Algorithms¶
solvOR packs 40+ algorithms into one library. Here's how to find the right one.
By Category¶
| Category | Solvers | When to Use |
|---|---|---|
| Linear Programming | solve_lp, solve_milp |
Linear objectives, linear constraints |
| Constraint Programming | solve_sat, Model, solve_exact_cover |
Logic puzzles, satisfiability, exact cover |
| Metaheuristics | anneal, tabu_search, lns, evolve |
Combinatorial, no gradients |
| Continuous | adam, bfgs, nelder_mead, bayesian_opt |
Smooth functions, gradients or black-box |
| Graph | dijkstra, astar, max_flow, kruskal |
Paths, flows, spanning trees |
| Combinatorial | solve_knapsack, solve_bin_pack, solve_job_shop |
Packing, scheduling, routing |
Quick Decision Tree¶
Is your objective linear?
├─ Yes → Do you have integer variables?
│ ├─ Yes → solve_milp
│ └─ No → solve_lp
│
└─ No → Can you compute gradients?
├─ Yes → Is evaluation expensive?
│ ├─ Yes → bfgs or lbfgs
│ └─ No → adam
│
└─ No → Is the problem discrete/combinatorial?
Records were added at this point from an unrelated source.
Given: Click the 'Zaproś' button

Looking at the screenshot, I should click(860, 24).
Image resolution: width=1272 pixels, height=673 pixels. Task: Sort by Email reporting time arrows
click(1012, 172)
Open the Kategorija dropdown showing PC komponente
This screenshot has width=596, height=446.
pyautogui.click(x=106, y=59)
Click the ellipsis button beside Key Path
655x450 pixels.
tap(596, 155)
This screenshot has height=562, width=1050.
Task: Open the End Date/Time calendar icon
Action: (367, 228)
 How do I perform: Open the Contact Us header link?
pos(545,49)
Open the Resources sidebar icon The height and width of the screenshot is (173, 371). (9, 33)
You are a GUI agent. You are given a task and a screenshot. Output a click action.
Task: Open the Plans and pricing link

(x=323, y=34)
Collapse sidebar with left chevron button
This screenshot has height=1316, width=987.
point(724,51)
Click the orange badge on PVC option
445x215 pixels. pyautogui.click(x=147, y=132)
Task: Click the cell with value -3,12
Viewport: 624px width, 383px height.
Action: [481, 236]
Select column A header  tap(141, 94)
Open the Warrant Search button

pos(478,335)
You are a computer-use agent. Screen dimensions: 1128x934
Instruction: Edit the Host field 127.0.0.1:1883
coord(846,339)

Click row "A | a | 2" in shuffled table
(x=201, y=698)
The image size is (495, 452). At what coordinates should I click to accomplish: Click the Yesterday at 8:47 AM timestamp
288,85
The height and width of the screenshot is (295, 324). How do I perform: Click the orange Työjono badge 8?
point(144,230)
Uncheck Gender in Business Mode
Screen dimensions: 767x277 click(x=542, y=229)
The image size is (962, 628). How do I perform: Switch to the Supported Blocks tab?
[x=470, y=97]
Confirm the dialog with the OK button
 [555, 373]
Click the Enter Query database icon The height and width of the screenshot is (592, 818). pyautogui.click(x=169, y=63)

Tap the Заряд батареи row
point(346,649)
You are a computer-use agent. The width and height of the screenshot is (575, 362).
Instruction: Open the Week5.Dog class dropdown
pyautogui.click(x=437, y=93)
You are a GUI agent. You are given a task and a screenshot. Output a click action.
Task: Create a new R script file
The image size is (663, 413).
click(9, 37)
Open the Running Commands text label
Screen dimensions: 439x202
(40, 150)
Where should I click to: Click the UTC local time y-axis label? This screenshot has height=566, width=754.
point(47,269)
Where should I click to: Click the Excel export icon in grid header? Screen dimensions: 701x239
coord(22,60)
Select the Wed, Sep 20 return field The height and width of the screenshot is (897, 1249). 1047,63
├─ Yes → Is it a puzzle/exact cover?
│ ├─ Yes → solve_exact_cover or Model
│ └─ No → anneal or tabu_search
│
└─ No → Is evaluation expensive?
├─ Yes → bayesian_opt
└─ No → nelder_mead or differential_evolution
Guarantees¶
Some solvers prove optimality, others don't.
| Guarantee | Solvers |
|---|---|
| Optimal | solve_lp, solve_milp, dijkstra, bellman_ford, kruskal, solve_hungarian |
| Heuristic | anneal, tabu_search, evolve, particle_swarm |
| Local optimum | gradient_descent, adam, bfgs, nelder_mead |
When you need a certificate of optimality, use the exact solvers. When you need speed and "good enough," use heuristics.